Elena Pugliese

Chiusi fuori, 2023

Chiusi fuori, 2023
racconto sonoro, 32′
con il sostegno di CPIA 1 Paulo Freire 
la collaborazione dell’Amministrazione Penitenziaria della Casa Circondariale Lorusso e Cutugno, Torino

montaggio narrativo e voci: Elena Pugliese e gli studenti CPIA1 Paulo Freire TO 
coordinamento progetto: Raffaella Mossetto
curatela: Giulia Crisci

Il racconto sonoro Chiusi fuori è il risultato di un laboratorio di scrittura collettiva realizzato con un gruppo di studenti CPIA1 detenuti nella Casa Circondariale Lorusso e Cutugno di Torino. La storia sembra introdurre alla giornata e alle abitudini di un uomo in carcere, ma in realtà in essa si svelano i vissuti quotidiani di una pluralità di persone, le cui vicende restano per lo più inaccessibili e spesso incomunicabili al di fuori delle carceri. Si tratta di un espediente narrativo, un equivoco ricercato per sfidare gli stereotipi, che vogliono ridurre la molteplicità a una visione semplicistica e incompleta, col rischio di rimanere rinchiusi dentro a un’unica storia.

Il lavoro trae spunto dal libro di Chimamanda Ngozi Adichie, Il pericolo di un’unica storia, Giulio Einaudi Editore, 2018. Raccontare un’unica storia, scrive l’autrice, crea stereotipi.
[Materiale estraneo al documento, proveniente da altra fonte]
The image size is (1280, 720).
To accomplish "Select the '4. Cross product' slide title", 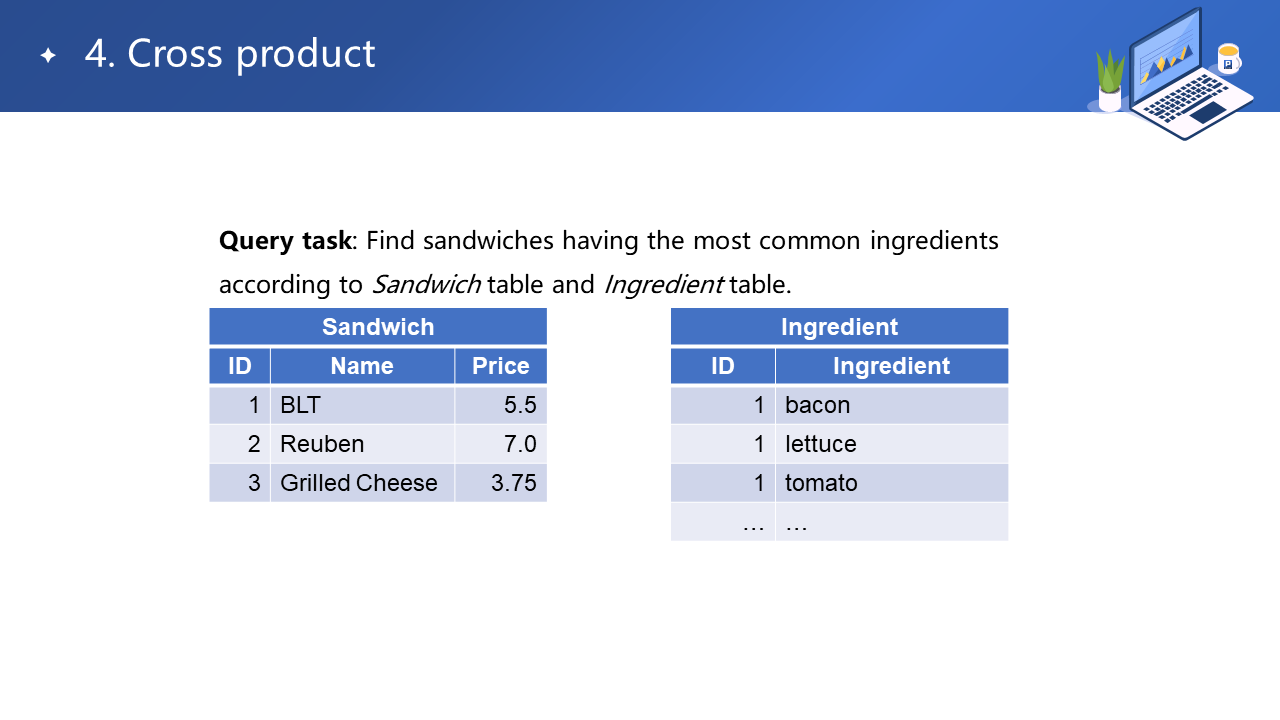I will pos(230,54).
E il problema degli stereotipi non è tanto che sono falsi, ma che sono incompleti. Trasformano una storia in un’unica storia. Nel caso specifico del carcere, il lavoro svolto ha voluto mettere in luce quelli che possono essere i pericoli, per chi sta dentro come per chi sta fuori. Il rischio, per chi è detenuto, è di raccontarsi sempre allo stesso modo, perdendo di vista la possibilità di pensarsi e immaginarsi anche altro, oltre che di perdere il senso della propria storia e arrendersi all’unica storia che la contiene. Mentre chi sta fuori dal carcere rischia di cadere nel luogo comune. In un’o pinione precostituita, generalizzata e semplicistica. Il pericolo per tutti è dunque lo stesso: rimanere rinchiusi in un’unica storia.
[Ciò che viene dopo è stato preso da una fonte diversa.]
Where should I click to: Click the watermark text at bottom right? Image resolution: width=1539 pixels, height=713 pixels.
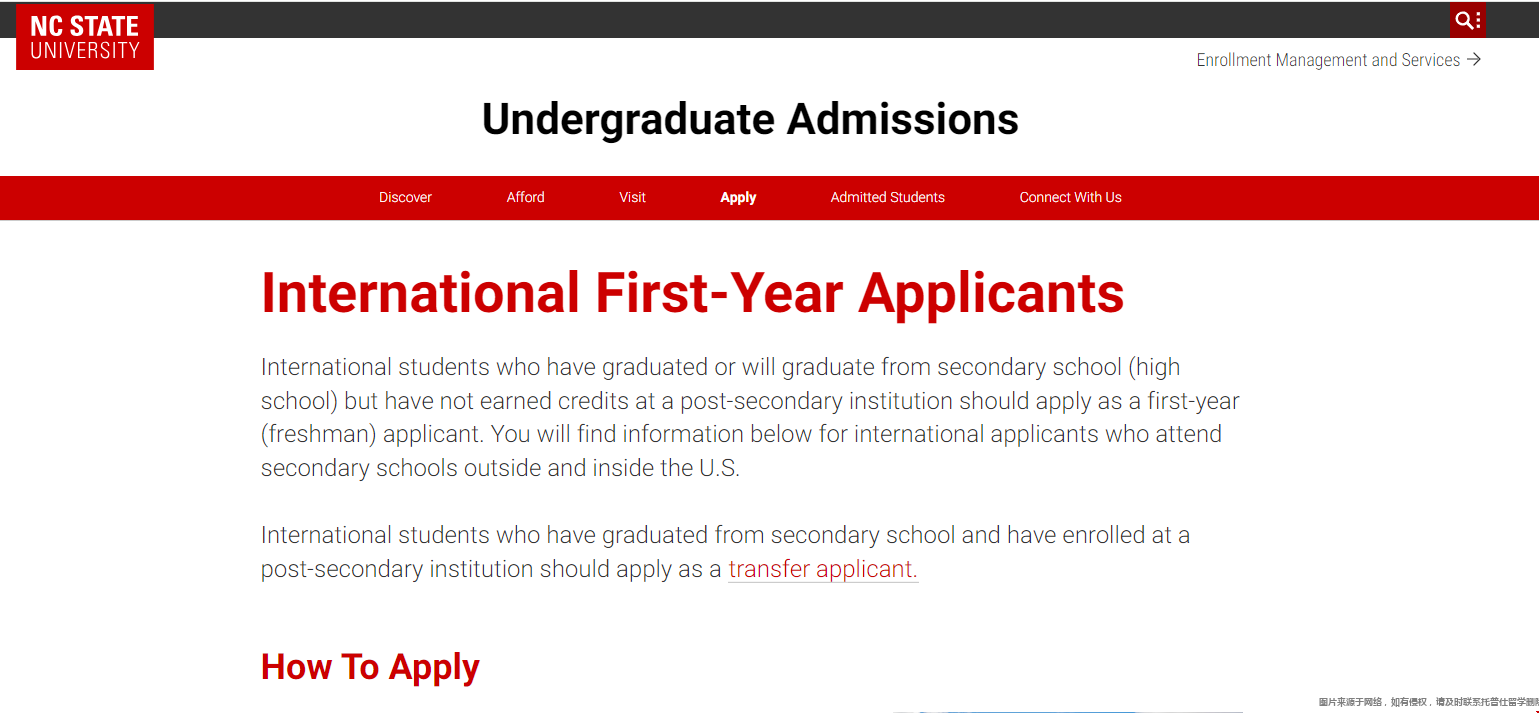tap(1427, 702)
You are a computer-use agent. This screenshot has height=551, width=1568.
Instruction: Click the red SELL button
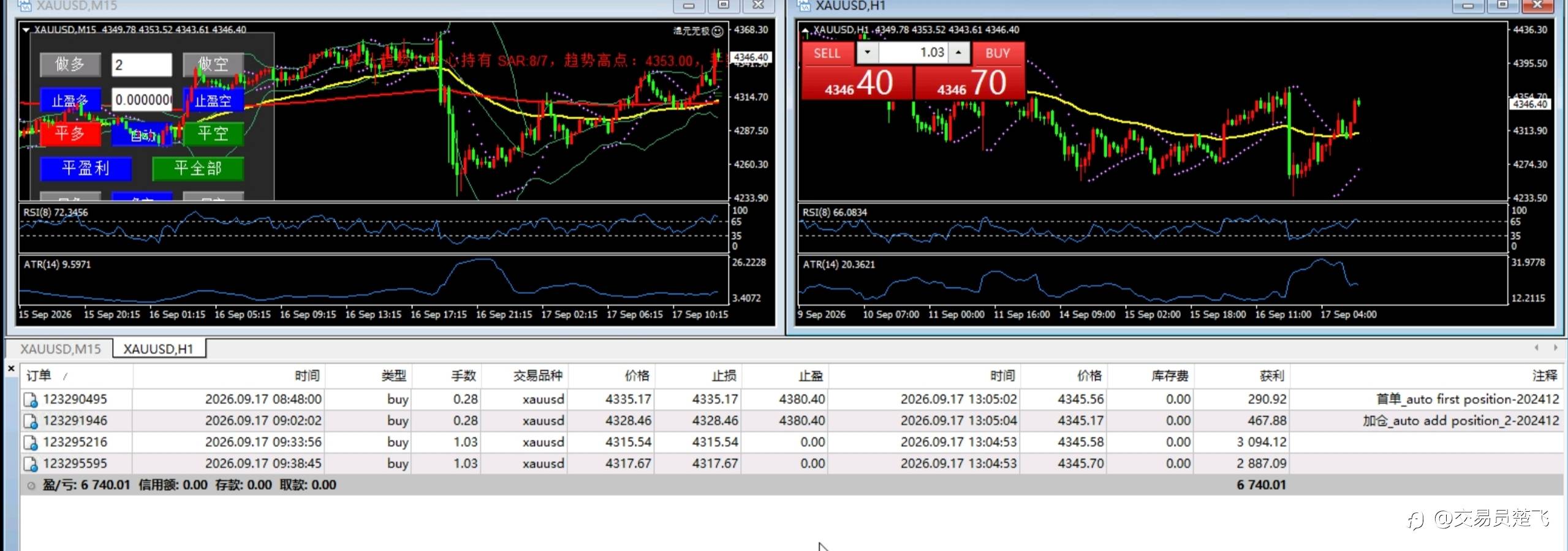[827, 53]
SVILUPPO DEL LAVORO Possiamo dimostrare come in un tempo e uno spazio scanditi da appuntamenti precisi a cui non si può mancare, in una ritualità collettiva, corrono parallelamente un tempo e uno spazio del tutto personale? Ai partecipanti è stato chiesto di lavorare con la scrittura e con la registrazione orale dei loro testi. L’obiettivo: fare un’esperienza di scrittura collettiva, in cui gli scritti di tutti uniti diventano un testo unico. Ciò che resta è apparentemente la storia di una giornata scritta da un detenuto in carcere, risultato invece di un collage di tante storie. A prova del fatto che lo stereotipo è una semplificazione. Il lavoro è stato diviso in due fasi. FASE N. 1 Si è lavorato sull’importanza dei riti quotidiani. Attraverso la lettura di alcune parti del libro Rituali quotidiani di Mason Currey, ed. Vallari , che raccoglie ritmi, orari e abitudini di molti personaggi conosciuti, i partecipanti sono stati stimolati a fare altrettanto, scoprendo quali riti personali sono mantenuti, cambiati o acquisiti all’interno di un tempo straordinario come quello del carcere. Dai banali e piccoli riti personali è emersa l’unicità della propria storia, che abita in ogni gesto, azione, oggetto personale, immaginazione, pensieri estemporanei. I partecipanti sono stati invitati a scrivere sul proprio risveglio, il proprio oggetto personale, un luogo/ un tempo per sé, sullo sguardo verso il fuori e verso il dentro, sulla sera. Ogni incontro è terminato con la stesura di un breve testo scritto in prima persona e la sua registrazione da parte dello stesso autore. FASE N. 2 Dalla scrittura si è passati alla composizione e sistematizzazione di tutto il materiale scritto in un’unica struttura narrativa e in seguito alla sua registrazione. Voce, montaggio e testi sono dei partecipanti. Si sono creati tre gruppi di lavoro, ciascuno ha scelto frammenti narrativi prodotti nella prima fase e li ha composti in un’unica storia. Sono state create tre postazioni di registrazioni e attraverso il programma audio Audacity sono state realizzate 4 storie diverse, con 4 voci diverse. Ad ascoltarle sembrano quattro giornate di quattro detenuti. Da qui si è arrivati al passaggio finale, ovvero alla composizione di un’unica storia, registrata da un’unica voce.